With no annotations provided, the description carries the full burden. It discloses that the tool 'Handles common daily note naming conventions and file locations,' which adds useful behavioral context about how it locates notes. However, it doesn't cover other aspects like error handling (e.g., what happens if no note exists for the date), performance, or permissions, leaving gaps in transparency.

Agents need to know what a tool does to the world before calling it. Descriptions should go beyond structured annotations to explain consequences.

Conciseness5/5

Is the description appropriately sized, front-loaded, and free of redundancy?

The description is highly concise and front-loaded: the first sentence states the core purpose, and the second adds valuable context without redundancy. Every sentence earns its place by providing essential information, making it efficient and well-structured for quick understanding.

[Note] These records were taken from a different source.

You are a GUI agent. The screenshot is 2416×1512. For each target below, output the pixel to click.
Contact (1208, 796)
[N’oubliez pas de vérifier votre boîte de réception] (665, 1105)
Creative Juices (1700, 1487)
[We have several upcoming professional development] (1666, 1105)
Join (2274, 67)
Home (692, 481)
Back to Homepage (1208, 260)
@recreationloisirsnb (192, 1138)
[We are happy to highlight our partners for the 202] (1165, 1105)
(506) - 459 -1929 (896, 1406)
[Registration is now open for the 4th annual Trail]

Shorter descriptions cost fewer tokens and are easier for agents to parse. Every sentence should earn its place.

Completeness3/5

Given the tool's complexity, does the description cover enough for an agent to succeed on first attempt?

Given the tool's low complexity (1 parameter, no output schema, no annotations), the description is somewhat complete but has gaps. It covers the purpose and behavioral context (handling conventions), but without annotations or output schema, it doesn't fully address what the tool returns (e.g., note content or metadata) or potential limitations, making it minimally adequate.

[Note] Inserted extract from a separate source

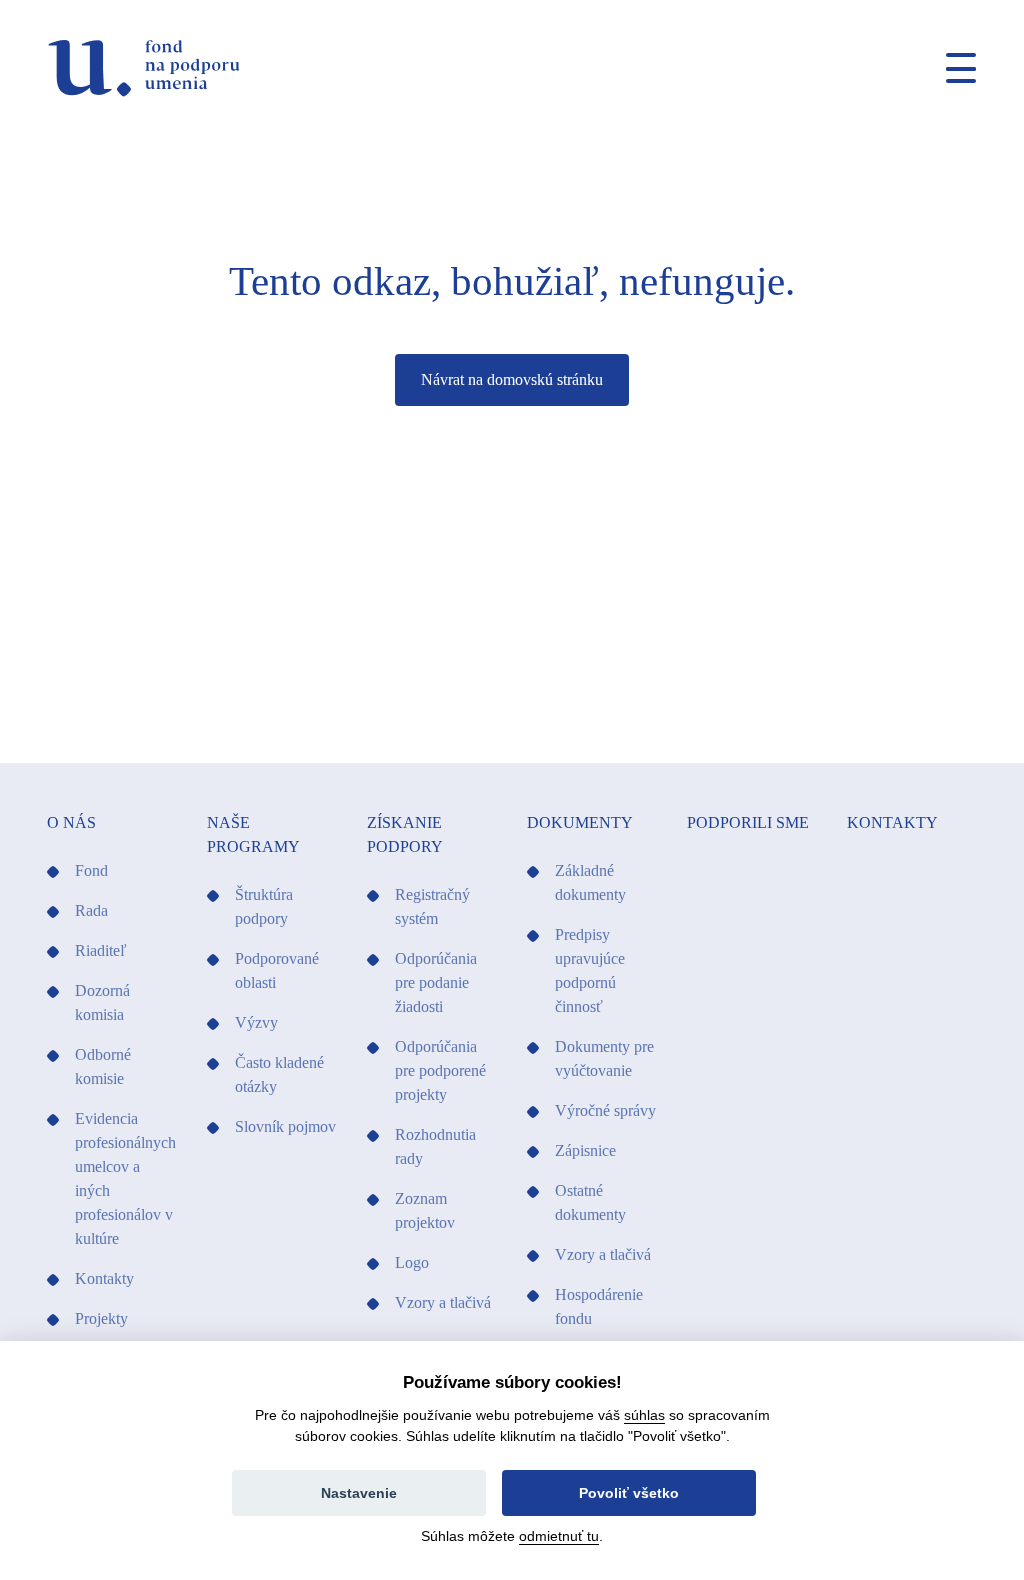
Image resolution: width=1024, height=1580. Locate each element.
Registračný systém (432, 906)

Complex tools with many parameters or behaviors need more documentation. Simple tools need less. This dimension scales expectations accordingly.

Parameters3/5

Does the description clarify parameter syntax, constraints, interactions, or defaults beyond what the schema provides?

The input schema has 100% description coverage, with the 'date' parameter well-documented in the schema itself. The description doesn't add any parameter-specific details beyond what the schema provides (e.g., it doesn't explain the 'common naming conventions' in relation to the date parameter). Since the schema does the heavy lifting, the baseline score of 3 is appropriate.

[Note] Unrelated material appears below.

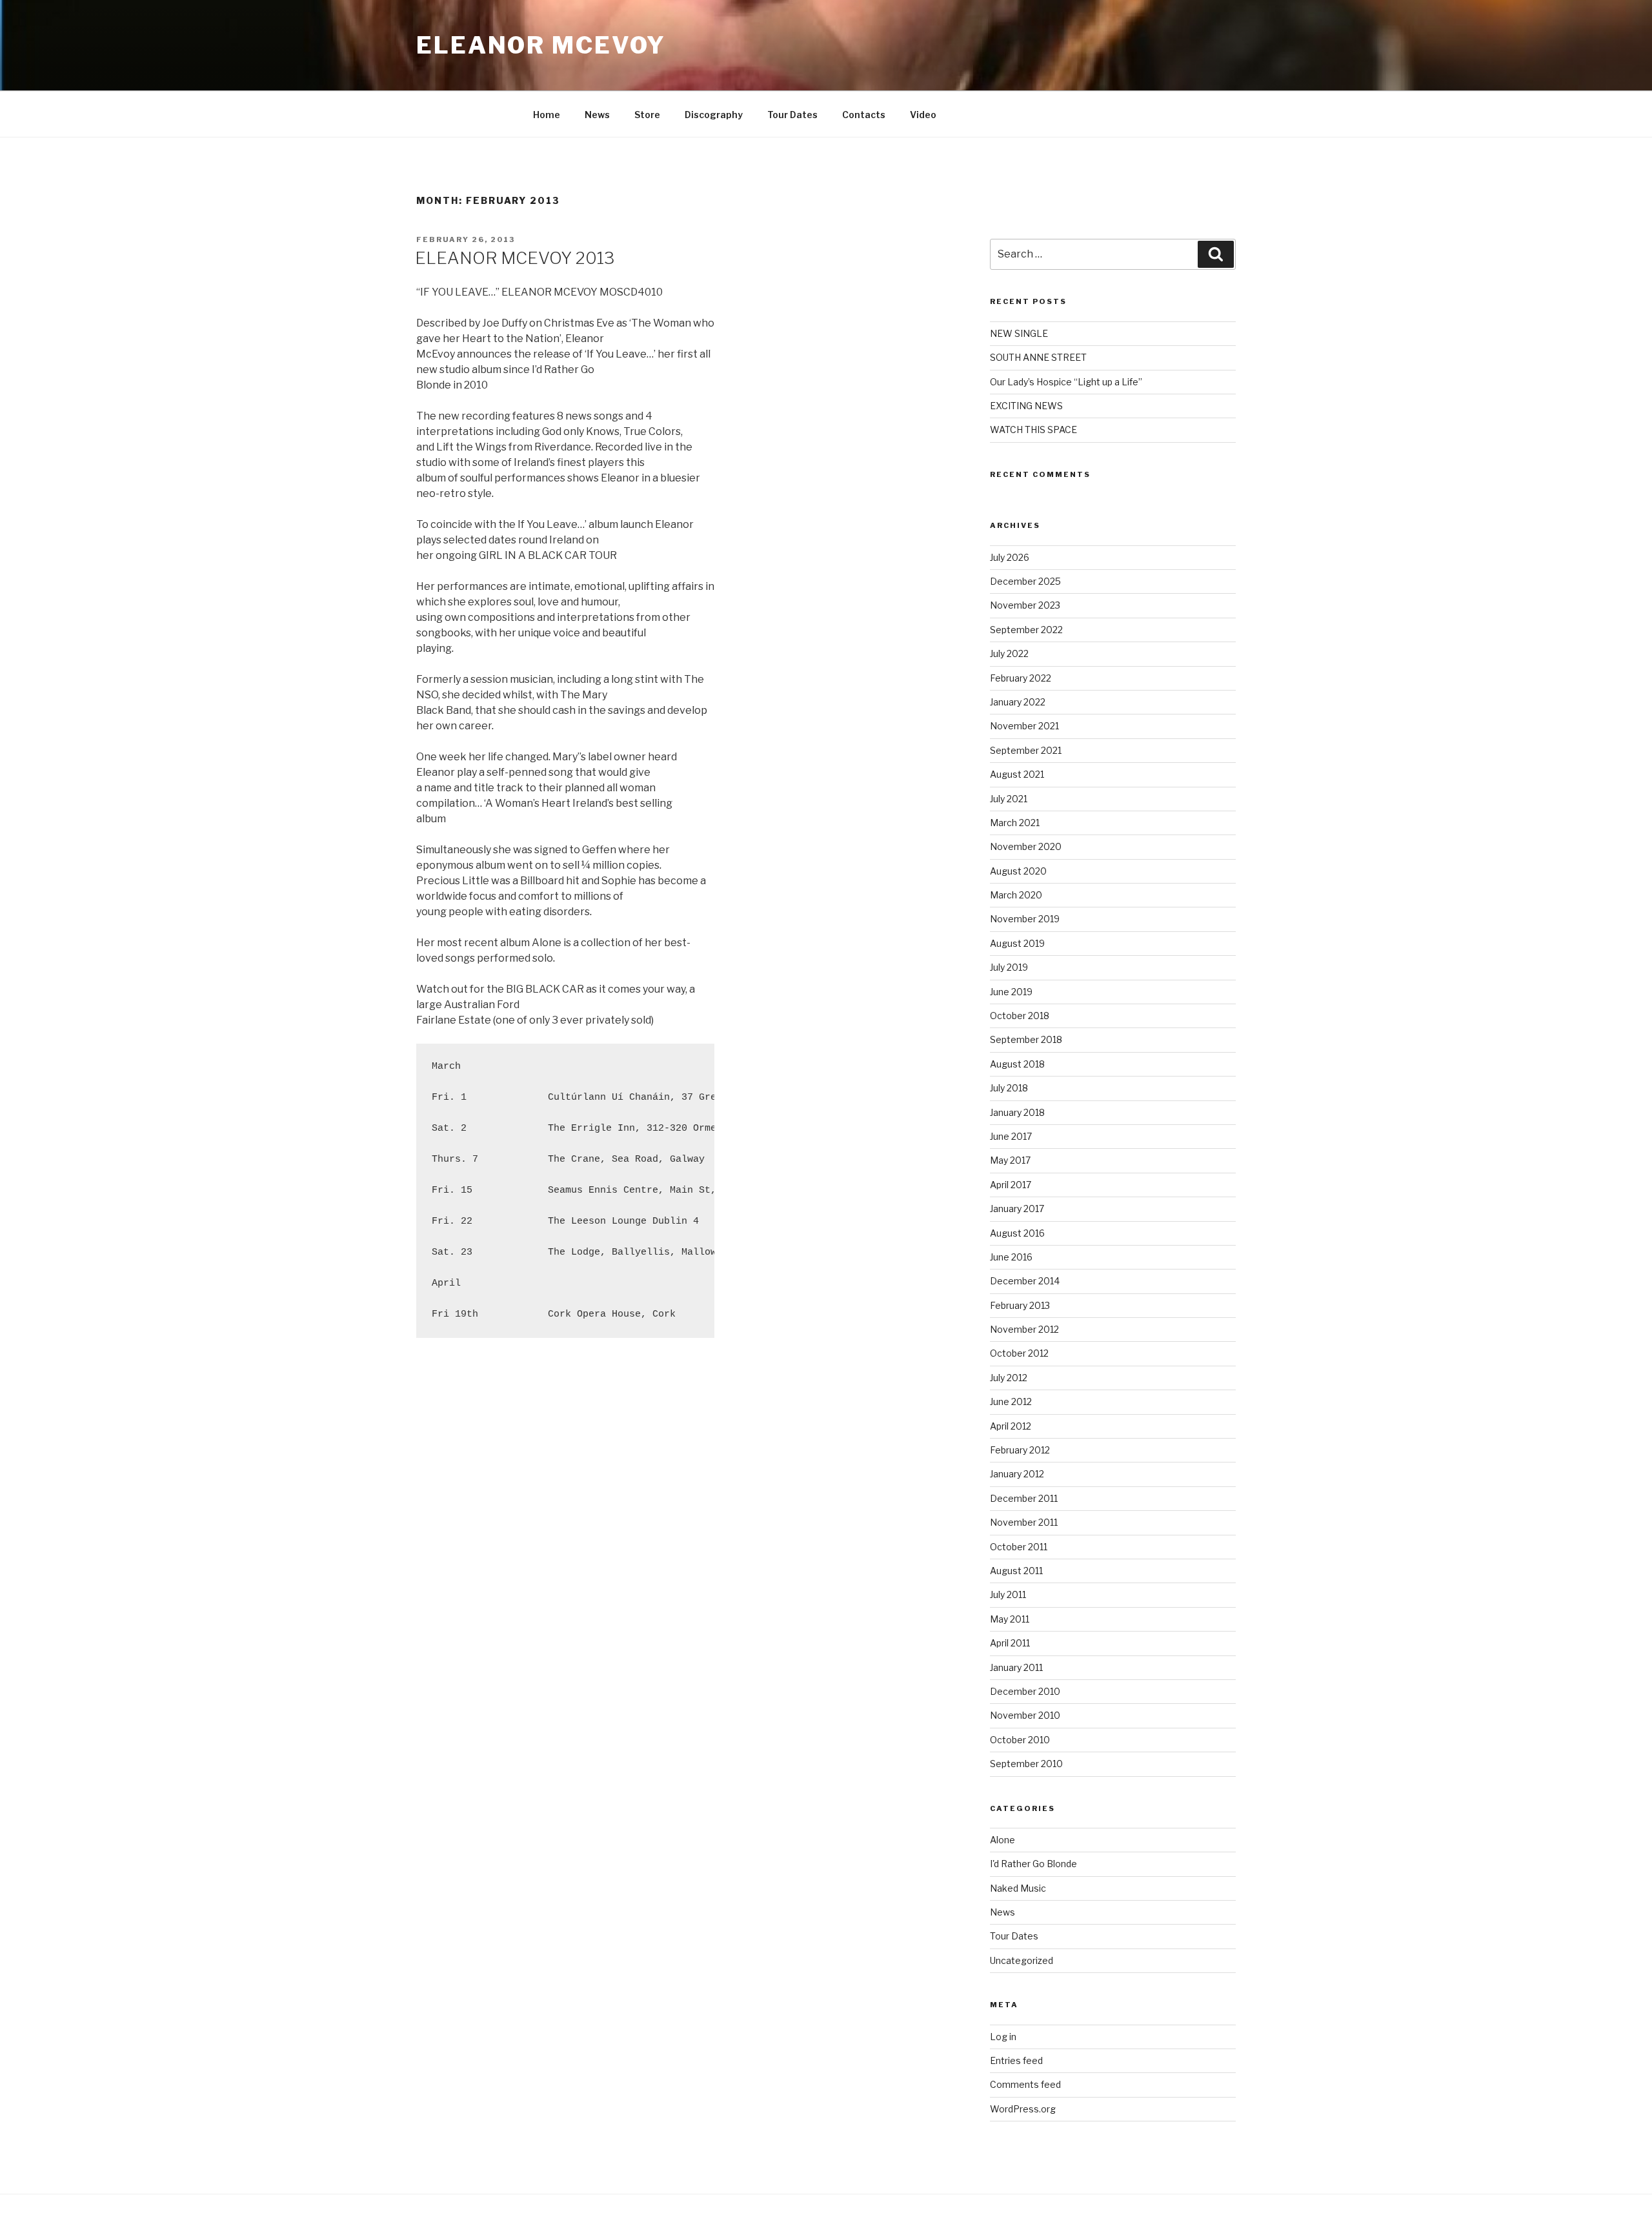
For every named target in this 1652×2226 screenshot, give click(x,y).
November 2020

Input schemas describe structure but not intent. Descriptions should explain non-obvious parameter relationships and valid value ranges.

Purpose4/5

Does the description clearly state what the tool does and how it differs from similar tools?

The description clearly states the tool's purpose: 'Get daily note for a specific date.' It specifies the verb ('Get') and resource ('daily note'), and distinguishes it from general note tools like 'get_note' by focusing on daily notes. However, it doesn't explicitly differentiate from 'get_recent_notes' or 'list_notes' in terms of scope, which prevents a perfect score.

Agents choose between tools based on descriptions. A clear purpose with a specific verb and resource helps agents select the right tool.

Usage Guidelines3/5

Does the description explain when to use this tool, when not to, or what alternatives exist?

The description implies usage by mentioning 'specific date' and 'common daily note naming conventions and file locations,' suggesting it's for retrieving notes organized by date. However, it lacks explicit guidance on when to use this versus alternatives like 'get_note' (for general notes) or 'get_recent_notes' (for recent notes without date specificity), leaving some ambiguity.

Agents often have multiple tools that could apply. Explicit usage guidance like "use X instead of Y when Z" prevents misuse.